Proposed railway station in Melbourne, Australia

Monash station is a rapid transit railway station currently under construction on the Suburban Rail Loop East line in Melbourne, Victoria. It is scheduled to open in 2035 and will serve Monash University, CSIRO and Notting Hill.

== History ==
For many years, the Monash precinct has been recognised as lacking adequate public transport, prompting a series of proposals aimed at improving connectivity. The earliest formal plan for the Rowville rail line can be traced to the 1969 Melbourne Transportation Plan, which outlined a heavy rail extension from Huntingdale to Ferntree Gully, passing through the university then towards Rowville. However, because the corridor was never fully reserved, subsequent construction became increasingly challenging as urban development intensified.

Over the decades, various feasibility studies have examined potential alignments, station locations, and integration with the existing network. The most comprehensive of these such as one in 2012, identified the Huntingdale–Rowville corridor as the preferred route, serving both Monash University and the Mulgrave employment area. However, the studies also highlighted the need for substantial upgrades to the Dandenong corridor to accommodate additional train services.

In 2018, the Federal Government allocated $475 million towards a rail link via Monash University from Huntingdale, while the Victorian Government proposed a conventional tram line from Caulfield to Rowville, via Chadstone and Monash University Clayton, aimed at creating a direct, high-capacity connection for Melbourne's south-east. However, this tram option was estimated to cost $2.9 billion and would require at least two more years to deliver compared to other alternatives. Despite these funding commitments, the project has not advanced beyond the planning phase, in part due to ongoing debate over the merits of heavy rail versus light rail or tram solutions.

From 2021 to 2023, Monash University and Vicinity Centres shifted their focus to the Caulfield-Rowville Trackless Rapid Transit (TRT) proposal. This $1.4–$1.45 billion initiative features high-capacity, electric, trackless tram vehicles operating on dedicated lanes along a 19 km route from Caulfield to Rowville, via Chadstone and Monash University Clayton.

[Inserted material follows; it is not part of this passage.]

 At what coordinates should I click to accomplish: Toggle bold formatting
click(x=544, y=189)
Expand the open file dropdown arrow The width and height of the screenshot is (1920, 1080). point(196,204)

The university was finally confirmed to receive a dedicated train station with the announcement of the Suburban Rail Loop (SRL) in 2018. The SRL is a 90-kilometre orbital rail line designed to connect Melbourne's major suburban centres, including a new underground station at Monash as part of the SRL East section towards Box Hill or Southland in Cheltenham. Construction activities for the Monash SRL station began in 2024.